Like just about every other feature of InDesign, there are at least two ways to create text frames (“boxes” is old school). For rectangular text frames, just grab the Type tool then click and drag to define the dimensions of the frame. Start typing. Another way to do it is to pick up either the Rectangular Frame tool (it looks just like the Rectangular Picture Box tool) or just the Rectangle tool beside it and draw your frame. While these can hold pictures or be left empty–say, to become a colored design element–clicking inside either one with the Type tool automatically transforms it into a text frame. No jive, man! It’s that easy. The same is true for elliptical and polygonal (roughly equivalent to XPress’s Star tool) frames, and using either the Pen or Pencil tools to draw a closed path is the same as XPress’s Bezier and Freehand box tools.
Separate text frame tools is redundant. If you’re going to roll with the fast and the furious, you need a light, sleek ride that knows where to cast off dead weight to dial up the horsepower.
3. Whacked Paragraph Leading
Dig the sitch: You’re hanging with your peeps when someone says: “Dude! I love this song. Amp the leading!” So, you highlight some text and pump up the leading. Then, bam! Your posse’s whole paragraph goes screwy. What’s the dealio? In XPress it ain’t nothing to tweak one line of leading, why does the I-to-the-N-to-the-Design have to be messing with your whole paragraph?
Chill, dude. It ain’t nothing but a preference thing. Direct your peepers to the Edit (Windows) or InDesign (Mac) menu, then Preferences, and Type. In the middle of the Type Options section uncheck Apply Leading to Entire Paragraph. Whomp the OK and get down to bidness.
4. Master Page Objects Shutout?
In XPress, overriding a master page object on a document page is no big–grab it with the Item, Content, Rotate, or other tools, and work it like Shaq works a b-ball. Trying to override master page items in InDesign, however, can feel like playing one-on-one against Shaquille O’Neal: a shutout. It doesn’t matter how much skillz you got or what tool you try–the Selection arrow, the Direct Select tool, even the Type tool–nothing is getting past InDesign’s seven-foot-one defender.
One of the great frustrations with XPress has always been how easy it is to inadvertently override a master page item. To address the need created by that frustration, InDesign makes the process less accident-prone. It is possible, though. Just hold down Shift+Opt (Mac) or Shift+CTRL (Windows) when clicking on a master page object from within a document page. Now, run circles around the big guy.

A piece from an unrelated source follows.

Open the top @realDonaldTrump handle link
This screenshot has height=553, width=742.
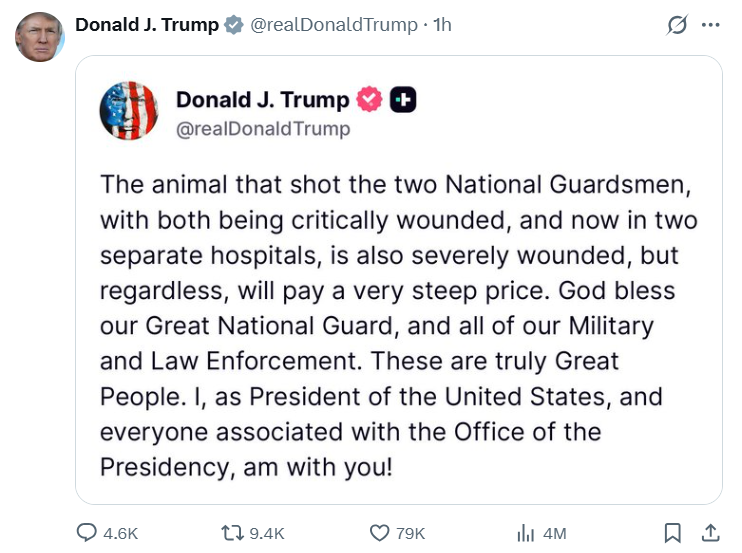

5. Drag and Drop Text Ain’t Dragging or Dropping
The ability to highlight a portion of your text and drag it to a new place in the text box, like TiVo, is nothing new. XPress has had drag-and-drop text capabilities for years, as have most word processors. Why, then, did InDesign hook you up with a kicking surround sound system, Hi-Def flat screen, and 500 channels of digital cable only to stick you with a lame cut-and-paste BetaMax VCR?
Actually, it didn’t. Dragging and dropping text is a pain in the neck to almost exactly the same number of people as those who can’t live without it (some dude in Jersey tipped the scale toward the former). Some people still champion BetaMax, others can’t live without TiVo. Earlier versions of InDesign sided with the purists, but CS2 is pimped out with both.

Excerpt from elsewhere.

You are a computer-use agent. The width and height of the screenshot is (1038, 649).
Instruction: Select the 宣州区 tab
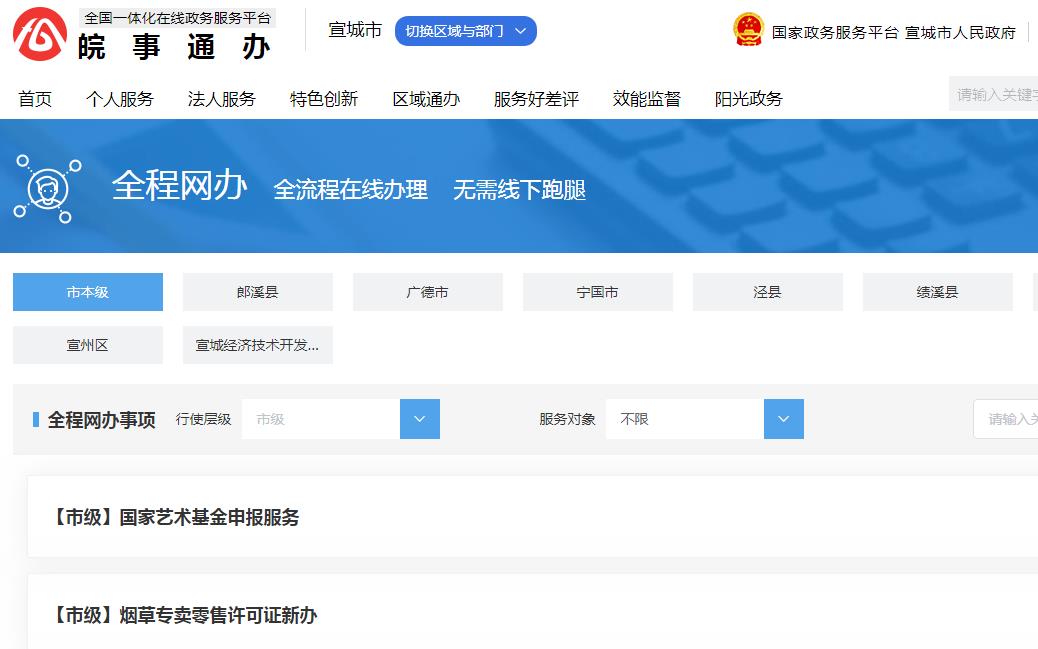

Just hit the CMD+K (Mac) or CTRL+K (Windows) finishing move button sequence to flip open the Preferences, then hippety hop down to the Type panel. In the middle of that panel is Drag and Drop Text Editing. If you’re on the TiVo side of the argument, check Enable in Layout View and whomp that OK button. BetaMax lovers should leave it unchecked, as it is by default.

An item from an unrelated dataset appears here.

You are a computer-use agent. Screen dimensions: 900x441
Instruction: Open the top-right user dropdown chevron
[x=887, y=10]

Are you down with getting past the top five pain points suffered by proficient QuarkXPress users learning InDesign? Cool. Then throw in the latest Eminendash CD, grab your bling, and say goodbye to lonely Saturday nights, because now you’re into the InDesign scene. You’re cool again. You’re ain’t just down with the QXP any more. Now you’re IN, yo. Go get down with your bad self!